■ WHAT YOU WILL DO
Rewrite the items starting at the line containing "The height and width of the screenshot is (1558, 784)." and ending at the line containing "Action: tap(545, 87)", replacing "heart like button" with "thumbs-up button" and leaving everything else unchanged.
----------------
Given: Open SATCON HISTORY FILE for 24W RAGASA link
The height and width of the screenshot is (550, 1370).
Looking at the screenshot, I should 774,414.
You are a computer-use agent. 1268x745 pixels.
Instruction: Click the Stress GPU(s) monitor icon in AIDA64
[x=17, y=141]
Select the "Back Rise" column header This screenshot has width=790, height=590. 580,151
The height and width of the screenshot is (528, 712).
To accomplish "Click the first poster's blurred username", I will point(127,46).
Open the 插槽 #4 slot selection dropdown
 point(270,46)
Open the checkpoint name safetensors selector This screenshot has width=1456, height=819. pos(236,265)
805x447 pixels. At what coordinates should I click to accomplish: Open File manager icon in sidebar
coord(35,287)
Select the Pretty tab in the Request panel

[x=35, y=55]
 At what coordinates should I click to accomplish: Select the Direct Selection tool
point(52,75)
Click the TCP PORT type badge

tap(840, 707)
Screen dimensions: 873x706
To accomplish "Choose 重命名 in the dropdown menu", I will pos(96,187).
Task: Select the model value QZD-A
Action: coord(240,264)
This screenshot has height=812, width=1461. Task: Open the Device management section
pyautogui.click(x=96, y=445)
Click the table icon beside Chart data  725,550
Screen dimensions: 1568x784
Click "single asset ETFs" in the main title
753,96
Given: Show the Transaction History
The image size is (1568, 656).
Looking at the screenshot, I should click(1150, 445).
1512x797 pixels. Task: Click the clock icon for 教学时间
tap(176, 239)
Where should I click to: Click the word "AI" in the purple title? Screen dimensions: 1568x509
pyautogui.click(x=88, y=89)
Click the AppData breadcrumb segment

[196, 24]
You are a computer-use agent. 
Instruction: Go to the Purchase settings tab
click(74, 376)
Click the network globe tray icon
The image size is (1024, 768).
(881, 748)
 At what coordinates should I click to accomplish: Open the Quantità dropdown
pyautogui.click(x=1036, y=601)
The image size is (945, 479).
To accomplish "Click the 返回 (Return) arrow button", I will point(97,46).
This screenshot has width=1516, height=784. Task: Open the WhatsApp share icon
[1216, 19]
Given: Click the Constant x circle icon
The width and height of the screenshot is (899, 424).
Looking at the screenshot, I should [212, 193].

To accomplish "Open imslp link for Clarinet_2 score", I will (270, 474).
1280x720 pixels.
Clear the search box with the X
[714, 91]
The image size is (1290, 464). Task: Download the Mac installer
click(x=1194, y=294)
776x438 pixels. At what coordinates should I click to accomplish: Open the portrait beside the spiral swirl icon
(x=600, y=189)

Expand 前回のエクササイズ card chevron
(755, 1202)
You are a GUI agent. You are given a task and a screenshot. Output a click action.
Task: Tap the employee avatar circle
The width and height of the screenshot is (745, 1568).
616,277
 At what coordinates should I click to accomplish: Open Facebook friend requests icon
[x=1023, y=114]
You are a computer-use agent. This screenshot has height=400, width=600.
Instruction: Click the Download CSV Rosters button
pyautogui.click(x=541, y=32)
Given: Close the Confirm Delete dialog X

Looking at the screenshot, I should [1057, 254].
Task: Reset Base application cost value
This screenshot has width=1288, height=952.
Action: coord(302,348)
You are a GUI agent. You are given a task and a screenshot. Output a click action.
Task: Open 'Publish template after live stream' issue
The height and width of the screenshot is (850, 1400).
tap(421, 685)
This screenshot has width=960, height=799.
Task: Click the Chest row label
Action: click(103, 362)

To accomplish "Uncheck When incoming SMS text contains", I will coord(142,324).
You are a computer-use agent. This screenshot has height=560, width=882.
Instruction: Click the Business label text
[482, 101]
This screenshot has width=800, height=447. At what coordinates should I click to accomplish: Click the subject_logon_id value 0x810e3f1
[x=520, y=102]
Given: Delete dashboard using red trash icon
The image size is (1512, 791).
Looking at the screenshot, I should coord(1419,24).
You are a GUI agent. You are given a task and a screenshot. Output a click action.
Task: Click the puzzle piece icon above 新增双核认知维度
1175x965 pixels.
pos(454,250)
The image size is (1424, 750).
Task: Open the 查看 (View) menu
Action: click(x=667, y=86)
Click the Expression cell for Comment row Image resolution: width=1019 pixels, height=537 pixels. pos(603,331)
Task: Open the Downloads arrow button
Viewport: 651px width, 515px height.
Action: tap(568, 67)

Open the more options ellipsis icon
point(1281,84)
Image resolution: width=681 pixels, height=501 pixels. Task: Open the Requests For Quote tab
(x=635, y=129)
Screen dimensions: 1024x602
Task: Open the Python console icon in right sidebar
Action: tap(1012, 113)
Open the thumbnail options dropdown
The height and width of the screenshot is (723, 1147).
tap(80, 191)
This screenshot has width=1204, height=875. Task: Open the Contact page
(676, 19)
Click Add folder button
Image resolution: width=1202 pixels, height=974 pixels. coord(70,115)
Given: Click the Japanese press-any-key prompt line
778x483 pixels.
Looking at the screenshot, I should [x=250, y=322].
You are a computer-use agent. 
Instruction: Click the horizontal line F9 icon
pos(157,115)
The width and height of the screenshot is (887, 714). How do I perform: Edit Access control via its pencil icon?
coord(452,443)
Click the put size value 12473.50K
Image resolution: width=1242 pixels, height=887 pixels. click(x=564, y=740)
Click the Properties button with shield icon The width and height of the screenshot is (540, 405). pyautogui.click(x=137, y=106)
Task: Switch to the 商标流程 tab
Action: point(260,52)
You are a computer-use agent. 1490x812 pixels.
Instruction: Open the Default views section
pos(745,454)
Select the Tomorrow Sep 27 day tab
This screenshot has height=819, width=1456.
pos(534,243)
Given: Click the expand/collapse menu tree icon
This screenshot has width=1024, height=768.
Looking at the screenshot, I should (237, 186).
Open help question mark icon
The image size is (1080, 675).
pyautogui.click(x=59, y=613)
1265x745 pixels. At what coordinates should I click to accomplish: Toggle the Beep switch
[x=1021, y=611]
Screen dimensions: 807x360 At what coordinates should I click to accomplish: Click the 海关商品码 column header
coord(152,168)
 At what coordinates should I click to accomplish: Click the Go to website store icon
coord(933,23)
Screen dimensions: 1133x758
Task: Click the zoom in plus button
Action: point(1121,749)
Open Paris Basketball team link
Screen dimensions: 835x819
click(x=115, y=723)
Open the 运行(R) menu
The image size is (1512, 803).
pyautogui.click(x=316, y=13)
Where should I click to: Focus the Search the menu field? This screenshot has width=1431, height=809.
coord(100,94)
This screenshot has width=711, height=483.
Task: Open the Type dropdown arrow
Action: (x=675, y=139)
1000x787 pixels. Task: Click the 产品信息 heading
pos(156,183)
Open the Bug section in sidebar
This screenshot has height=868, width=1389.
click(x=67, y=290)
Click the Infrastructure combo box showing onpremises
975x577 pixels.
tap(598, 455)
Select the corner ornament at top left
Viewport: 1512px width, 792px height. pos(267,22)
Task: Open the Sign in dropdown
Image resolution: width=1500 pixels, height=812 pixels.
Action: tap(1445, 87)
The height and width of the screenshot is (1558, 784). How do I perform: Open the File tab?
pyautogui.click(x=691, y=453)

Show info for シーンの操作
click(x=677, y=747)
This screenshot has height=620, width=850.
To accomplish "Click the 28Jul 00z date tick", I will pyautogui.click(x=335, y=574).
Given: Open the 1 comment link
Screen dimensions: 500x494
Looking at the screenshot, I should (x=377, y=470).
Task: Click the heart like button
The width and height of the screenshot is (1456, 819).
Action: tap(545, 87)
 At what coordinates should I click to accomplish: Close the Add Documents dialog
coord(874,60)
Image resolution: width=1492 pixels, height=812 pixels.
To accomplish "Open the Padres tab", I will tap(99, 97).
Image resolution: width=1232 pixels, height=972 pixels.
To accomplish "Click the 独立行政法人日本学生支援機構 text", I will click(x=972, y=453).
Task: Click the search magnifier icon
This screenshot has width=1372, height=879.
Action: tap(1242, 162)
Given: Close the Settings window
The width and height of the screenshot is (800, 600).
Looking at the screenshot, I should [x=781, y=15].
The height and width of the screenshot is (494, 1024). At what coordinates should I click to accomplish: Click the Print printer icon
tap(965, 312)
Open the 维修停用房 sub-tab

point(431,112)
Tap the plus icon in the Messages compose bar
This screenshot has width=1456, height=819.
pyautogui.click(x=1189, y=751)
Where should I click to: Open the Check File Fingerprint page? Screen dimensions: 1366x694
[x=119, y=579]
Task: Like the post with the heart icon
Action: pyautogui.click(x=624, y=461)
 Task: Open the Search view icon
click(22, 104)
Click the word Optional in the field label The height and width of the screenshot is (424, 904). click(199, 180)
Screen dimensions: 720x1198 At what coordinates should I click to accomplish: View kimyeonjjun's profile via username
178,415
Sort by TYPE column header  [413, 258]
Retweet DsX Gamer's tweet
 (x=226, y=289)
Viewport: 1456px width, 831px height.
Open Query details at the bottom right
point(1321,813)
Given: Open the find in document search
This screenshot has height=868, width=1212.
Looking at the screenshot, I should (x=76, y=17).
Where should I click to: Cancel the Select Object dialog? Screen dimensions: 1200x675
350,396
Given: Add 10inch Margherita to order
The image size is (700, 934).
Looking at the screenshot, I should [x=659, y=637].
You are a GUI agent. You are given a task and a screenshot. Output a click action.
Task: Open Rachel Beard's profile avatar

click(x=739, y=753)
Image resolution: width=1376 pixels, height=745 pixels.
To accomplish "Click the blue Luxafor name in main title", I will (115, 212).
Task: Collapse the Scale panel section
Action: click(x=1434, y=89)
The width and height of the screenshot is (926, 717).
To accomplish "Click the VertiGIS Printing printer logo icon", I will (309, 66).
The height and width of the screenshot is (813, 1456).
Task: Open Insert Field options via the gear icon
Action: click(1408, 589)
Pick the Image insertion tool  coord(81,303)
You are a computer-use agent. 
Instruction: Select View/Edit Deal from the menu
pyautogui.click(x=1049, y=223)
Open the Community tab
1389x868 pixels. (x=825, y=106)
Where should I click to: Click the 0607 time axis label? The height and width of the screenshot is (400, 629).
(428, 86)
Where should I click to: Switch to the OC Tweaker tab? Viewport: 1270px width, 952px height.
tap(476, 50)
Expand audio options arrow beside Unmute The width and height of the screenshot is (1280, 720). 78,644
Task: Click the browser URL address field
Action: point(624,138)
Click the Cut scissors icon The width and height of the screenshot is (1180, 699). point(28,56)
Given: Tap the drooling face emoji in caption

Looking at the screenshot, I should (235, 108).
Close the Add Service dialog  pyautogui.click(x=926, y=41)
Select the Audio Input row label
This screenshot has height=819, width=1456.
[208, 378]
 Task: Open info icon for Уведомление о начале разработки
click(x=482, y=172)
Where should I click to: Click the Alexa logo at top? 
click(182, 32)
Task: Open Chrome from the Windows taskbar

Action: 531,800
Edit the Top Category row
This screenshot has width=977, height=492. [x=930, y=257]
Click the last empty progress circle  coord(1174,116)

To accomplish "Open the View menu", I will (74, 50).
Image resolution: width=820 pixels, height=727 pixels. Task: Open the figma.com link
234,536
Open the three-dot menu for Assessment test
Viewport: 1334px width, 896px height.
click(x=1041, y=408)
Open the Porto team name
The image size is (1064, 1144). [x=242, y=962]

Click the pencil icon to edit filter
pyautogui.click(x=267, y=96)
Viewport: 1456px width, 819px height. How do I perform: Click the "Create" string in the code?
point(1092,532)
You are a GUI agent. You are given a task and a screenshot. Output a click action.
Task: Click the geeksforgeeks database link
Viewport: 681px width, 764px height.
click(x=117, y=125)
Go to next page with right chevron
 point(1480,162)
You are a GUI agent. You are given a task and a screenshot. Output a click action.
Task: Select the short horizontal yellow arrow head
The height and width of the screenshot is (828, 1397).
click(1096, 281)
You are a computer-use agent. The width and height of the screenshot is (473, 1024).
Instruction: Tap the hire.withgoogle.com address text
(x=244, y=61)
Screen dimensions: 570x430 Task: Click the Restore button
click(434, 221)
----------------
■ RESULT OF THIS TASK
The height and width of the screenshot is (1558, 784). How do I perform: Open the File tab?
pyautogui.click(x=691, y=453)

Show info for シーンの操作
click(x=677, y=747)
This screenshot has height=620, width=850.
To accomplish "Click the 28Jul 00z date tick", I will pyautogui.click(x=335, y=574).
Given: Open the 1 comment link
Screen dimensions: 500x494
Looking at the screenshot, I should (x=377, y=470).
Task: Click the thumbs-up button
The width and height of the screenshot is (1456, 819).
Action: tap(545, 87)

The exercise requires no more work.